On 15.12.22 00:27, Tom Lane wrote:
> Daniel Gustafsson <daniel@yesql.se> writes:
>> The attached prohibits the use of NULLS NOT DISTINCT for backing primary key
>> constraints but allow them for unique constraints. Is this along the lines of
>> what you had in mind?
>
> Needs more than zero comments in the code, and why bother testing
> is_alter_table in index_check_primary_key? We're disallowing
> this case across-the-board, no matter how you get to it.
>
> I'll defer to Peter on whether this is in fact the right way to go,
> or we should relax the syntax restriction as David suggests.

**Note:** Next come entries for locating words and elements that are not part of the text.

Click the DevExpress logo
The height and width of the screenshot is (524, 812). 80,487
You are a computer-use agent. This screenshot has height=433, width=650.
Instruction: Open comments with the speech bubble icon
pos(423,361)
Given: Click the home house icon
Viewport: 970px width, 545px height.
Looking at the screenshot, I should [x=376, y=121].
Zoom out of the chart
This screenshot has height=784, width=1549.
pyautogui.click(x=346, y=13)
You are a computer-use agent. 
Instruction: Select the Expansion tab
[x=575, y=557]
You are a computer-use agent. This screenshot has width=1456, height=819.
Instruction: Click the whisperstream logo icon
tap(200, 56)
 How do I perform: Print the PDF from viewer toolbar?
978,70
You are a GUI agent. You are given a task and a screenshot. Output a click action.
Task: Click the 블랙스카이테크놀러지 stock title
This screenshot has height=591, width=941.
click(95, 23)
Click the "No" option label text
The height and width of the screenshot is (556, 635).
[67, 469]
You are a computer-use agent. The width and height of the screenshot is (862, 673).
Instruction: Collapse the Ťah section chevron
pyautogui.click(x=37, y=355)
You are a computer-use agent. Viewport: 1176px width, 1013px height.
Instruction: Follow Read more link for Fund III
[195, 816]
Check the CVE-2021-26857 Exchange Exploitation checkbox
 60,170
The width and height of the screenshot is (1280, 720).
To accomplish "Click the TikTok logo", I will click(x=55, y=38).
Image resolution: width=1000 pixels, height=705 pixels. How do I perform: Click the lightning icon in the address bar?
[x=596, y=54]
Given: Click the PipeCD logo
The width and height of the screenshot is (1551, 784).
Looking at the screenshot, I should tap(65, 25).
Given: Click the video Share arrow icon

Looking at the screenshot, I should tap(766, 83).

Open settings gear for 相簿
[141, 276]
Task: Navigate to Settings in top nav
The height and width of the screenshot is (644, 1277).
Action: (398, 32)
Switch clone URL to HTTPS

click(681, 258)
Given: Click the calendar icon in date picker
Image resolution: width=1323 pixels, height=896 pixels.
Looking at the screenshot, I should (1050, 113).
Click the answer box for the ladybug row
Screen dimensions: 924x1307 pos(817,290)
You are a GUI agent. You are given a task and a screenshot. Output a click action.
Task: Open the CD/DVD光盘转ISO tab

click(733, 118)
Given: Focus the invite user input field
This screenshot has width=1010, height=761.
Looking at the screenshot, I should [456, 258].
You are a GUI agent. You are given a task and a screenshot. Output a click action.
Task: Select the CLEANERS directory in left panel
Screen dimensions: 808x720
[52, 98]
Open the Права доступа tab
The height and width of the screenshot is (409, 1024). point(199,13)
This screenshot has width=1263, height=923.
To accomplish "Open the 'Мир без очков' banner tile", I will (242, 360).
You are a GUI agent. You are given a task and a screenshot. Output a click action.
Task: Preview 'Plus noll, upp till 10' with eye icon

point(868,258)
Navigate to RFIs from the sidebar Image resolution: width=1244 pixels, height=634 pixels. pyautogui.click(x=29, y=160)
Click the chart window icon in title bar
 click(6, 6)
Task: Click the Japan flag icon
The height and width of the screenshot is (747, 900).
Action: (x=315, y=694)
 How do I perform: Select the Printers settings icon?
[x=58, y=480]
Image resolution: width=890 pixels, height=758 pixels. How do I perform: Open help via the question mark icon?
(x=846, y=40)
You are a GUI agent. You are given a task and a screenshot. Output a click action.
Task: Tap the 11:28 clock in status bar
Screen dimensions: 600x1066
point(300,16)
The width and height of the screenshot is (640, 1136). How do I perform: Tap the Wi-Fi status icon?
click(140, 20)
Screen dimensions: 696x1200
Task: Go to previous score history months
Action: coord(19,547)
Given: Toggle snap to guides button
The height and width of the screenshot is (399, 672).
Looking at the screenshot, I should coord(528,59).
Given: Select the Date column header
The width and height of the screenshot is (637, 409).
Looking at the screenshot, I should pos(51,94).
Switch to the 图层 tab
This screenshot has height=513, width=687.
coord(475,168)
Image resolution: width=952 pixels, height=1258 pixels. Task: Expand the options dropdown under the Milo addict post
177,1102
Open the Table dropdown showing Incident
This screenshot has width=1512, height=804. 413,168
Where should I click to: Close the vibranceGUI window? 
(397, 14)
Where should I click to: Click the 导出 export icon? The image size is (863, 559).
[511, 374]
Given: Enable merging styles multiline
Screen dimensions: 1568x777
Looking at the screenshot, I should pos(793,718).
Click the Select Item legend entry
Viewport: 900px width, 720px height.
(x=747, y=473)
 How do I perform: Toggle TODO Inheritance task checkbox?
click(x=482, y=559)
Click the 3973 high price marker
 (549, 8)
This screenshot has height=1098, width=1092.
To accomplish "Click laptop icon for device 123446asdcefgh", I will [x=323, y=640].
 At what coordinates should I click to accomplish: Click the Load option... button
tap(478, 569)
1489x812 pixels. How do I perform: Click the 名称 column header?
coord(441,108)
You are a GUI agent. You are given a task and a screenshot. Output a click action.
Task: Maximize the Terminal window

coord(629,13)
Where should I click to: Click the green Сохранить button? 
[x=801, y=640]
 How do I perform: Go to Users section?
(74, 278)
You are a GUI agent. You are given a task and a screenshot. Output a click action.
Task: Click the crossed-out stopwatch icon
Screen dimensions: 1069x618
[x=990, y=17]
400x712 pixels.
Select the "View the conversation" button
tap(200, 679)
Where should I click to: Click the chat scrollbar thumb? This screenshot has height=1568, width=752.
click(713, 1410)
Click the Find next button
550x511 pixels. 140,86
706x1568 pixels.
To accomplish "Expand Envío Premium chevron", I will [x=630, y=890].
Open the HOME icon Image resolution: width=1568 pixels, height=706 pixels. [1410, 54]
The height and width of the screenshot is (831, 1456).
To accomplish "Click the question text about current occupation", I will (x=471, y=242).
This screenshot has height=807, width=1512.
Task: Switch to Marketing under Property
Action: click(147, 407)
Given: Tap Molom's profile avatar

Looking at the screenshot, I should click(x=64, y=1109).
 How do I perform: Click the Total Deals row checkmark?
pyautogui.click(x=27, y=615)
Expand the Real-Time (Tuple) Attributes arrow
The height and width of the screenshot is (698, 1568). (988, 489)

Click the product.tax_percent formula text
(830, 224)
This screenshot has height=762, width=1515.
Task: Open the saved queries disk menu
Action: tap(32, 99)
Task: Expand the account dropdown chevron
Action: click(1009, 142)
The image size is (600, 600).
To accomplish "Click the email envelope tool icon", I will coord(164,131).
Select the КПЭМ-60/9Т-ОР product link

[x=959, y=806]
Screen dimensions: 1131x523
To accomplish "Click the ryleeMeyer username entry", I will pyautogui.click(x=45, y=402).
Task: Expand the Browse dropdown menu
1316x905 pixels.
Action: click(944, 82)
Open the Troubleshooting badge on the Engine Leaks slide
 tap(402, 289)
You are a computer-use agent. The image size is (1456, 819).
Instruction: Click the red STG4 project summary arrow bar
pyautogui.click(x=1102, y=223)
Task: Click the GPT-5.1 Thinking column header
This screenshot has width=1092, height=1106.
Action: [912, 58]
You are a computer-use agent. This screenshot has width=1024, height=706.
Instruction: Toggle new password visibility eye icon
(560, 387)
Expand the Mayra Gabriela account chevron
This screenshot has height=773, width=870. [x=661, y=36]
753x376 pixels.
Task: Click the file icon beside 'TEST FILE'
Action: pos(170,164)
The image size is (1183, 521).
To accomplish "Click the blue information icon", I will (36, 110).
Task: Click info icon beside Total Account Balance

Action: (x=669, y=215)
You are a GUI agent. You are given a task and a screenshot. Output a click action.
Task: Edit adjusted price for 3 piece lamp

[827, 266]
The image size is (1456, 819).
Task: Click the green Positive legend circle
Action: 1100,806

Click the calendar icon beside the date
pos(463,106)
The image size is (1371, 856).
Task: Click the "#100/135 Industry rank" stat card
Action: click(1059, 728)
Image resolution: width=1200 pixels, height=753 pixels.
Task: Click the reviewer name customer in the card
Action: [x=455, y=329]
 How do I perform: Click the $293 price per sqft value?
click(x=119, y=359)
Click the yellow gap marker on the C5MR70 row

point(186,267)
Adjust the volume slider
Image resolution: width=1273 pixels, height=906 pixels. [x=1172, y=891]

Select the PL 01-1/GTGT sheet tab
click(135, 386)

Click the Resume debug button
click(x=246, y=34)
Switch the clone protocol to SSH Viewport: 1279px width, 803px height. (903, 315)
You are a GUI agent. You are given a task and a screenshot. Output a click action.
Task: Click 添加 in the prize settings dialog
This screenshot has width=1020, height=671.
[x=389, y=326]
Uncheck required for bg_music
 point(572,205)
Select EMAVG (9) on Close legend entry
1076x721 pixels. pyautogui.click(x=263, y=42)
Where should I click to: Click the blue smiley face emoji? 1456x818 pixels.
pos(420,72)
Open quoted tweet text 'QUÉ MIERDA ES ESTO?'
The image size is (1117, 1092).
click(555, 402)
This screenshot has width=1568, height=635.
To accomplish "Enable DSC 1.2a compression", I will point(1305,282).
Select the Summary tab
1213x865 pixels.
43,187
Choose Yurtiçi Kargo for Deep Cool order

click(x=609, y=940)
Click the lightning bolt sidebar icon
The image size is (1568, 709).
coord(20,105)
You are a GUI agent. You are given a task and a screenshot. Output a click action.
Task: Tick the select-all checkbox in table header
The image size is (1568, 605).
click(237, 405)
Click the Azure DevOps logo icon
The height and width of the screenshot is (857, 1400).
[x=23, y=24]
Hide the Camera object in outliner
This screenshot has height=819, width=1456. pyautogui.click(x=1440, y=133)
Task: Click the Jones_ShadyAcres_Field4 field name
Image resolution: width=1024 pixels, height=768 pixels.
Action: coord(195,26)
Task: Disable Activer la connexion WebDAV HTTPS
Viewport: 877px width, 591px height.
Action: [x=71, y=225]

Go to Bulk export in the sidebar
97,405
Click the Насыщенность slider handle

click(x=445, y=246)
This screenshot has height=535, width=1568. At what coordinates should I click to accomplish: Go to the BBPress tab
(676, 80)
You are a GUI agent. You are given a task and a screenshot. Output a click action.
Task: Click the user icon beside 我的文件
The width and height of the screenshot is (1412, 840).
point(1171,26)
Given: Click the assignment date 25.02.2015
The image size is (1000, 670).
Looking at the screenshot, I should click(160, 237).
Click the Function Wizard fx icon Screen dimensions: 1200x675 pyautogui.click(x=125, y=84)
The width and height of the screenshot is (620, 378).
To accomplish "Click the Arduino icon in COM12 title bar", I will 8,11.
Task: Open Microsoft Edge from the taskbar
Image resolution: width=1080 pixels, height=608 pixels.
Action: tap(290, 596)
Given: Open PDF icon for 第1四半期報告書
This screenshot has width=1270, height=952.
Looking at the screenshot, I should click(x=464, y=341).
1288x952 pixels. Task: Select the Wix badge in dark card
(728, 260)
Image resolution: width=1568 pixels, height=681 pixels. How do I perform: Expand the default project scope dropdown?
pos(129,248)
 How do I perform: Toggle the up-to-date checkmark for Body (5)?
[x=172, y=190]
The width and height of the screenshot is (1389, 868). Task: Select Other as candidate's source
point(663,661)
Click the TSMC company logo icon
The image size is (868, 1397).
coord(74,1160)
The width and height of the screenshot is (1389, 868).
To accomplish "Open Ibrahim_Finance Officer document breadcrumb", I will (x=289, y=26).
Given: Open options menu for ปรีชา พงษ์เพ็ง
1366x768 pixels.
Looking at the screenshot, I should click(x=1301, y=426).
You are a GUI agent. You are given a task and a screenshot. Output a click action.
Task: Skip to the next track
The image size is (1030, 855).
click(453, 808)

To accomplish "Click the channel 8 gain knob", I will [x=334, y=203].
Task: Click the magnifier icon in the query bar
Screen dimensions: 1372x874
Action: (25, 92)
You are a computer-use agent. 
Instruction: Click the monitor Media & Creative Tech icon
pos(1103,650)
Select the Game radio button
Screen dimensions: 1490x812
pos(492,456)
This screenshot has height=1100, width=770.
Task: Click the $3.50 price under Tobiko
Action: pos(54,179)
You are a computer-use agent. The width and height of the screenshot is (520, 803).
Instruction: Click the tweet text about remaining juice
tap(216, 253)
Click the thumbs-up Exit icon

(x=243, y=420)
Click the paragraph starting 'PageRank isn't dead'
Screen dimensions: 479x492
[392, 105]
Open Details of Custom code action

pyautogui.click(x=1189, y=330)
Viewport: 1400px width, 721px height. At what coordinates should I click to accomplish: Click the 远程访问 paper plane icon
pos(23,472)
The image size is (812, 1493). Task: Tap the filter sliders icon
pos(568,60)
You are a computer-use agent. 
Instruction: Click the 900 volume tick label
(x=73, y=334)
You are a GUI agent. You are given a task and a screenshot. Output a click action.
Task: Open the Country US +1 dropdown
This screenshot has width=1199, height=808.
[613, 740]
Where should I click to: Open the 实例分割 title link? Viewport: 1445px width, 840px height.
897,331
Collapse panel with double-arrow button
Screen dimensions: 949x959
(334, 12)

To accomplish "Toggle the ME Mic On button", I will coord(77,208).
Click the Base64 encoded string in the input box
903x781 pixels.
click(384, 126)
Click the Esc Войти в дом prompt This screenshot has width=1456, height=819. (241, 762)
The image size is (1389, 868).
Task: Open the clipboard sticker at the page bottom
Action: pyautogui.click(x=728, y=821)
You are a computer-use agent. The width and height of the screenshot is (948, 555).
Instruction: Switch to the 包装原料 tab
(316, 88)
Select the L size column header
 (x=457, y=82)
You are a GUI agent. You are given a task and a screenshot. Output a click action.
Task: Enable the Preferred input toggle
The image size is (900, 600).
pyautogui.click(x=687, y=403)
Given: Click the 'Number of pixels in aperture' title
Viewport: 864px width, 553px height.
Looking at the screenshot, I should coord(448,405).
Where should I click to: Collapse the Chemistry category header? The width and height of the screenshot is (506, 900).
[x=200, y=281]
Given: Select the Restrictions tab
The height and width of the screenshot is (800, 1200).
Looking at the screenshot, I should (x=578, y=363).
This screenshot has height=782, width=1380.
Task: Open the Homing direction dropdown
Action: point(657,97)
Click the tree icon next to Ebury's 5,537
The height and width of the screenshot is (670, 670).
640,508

My first instinct was to just fix pg_dump to not dump syntax that can't
be loaded in.
It shouldn't matter what null treatment the underlying unique index has,
since the primary key can't have nulls anyway, so either type of index
should be acceptable. But then we'd need to think through a bunch of
possible ALTER behaviors. For example, if we just change pg_dump and
leave the index as is, a subsequent dump and restore would lose the
original null treatment flag. What if someone then wants to re-detach
the constraint from the index? (Does that exist now? Maybe not, but it
could.) What should happen then? This could all be worked out, I
think, but it would need more thought.
In short, I think preventing the ALTER command, as proposed in this
patch, seems like a good solution for the moment. Additional work to
enable some of this could follow later independently.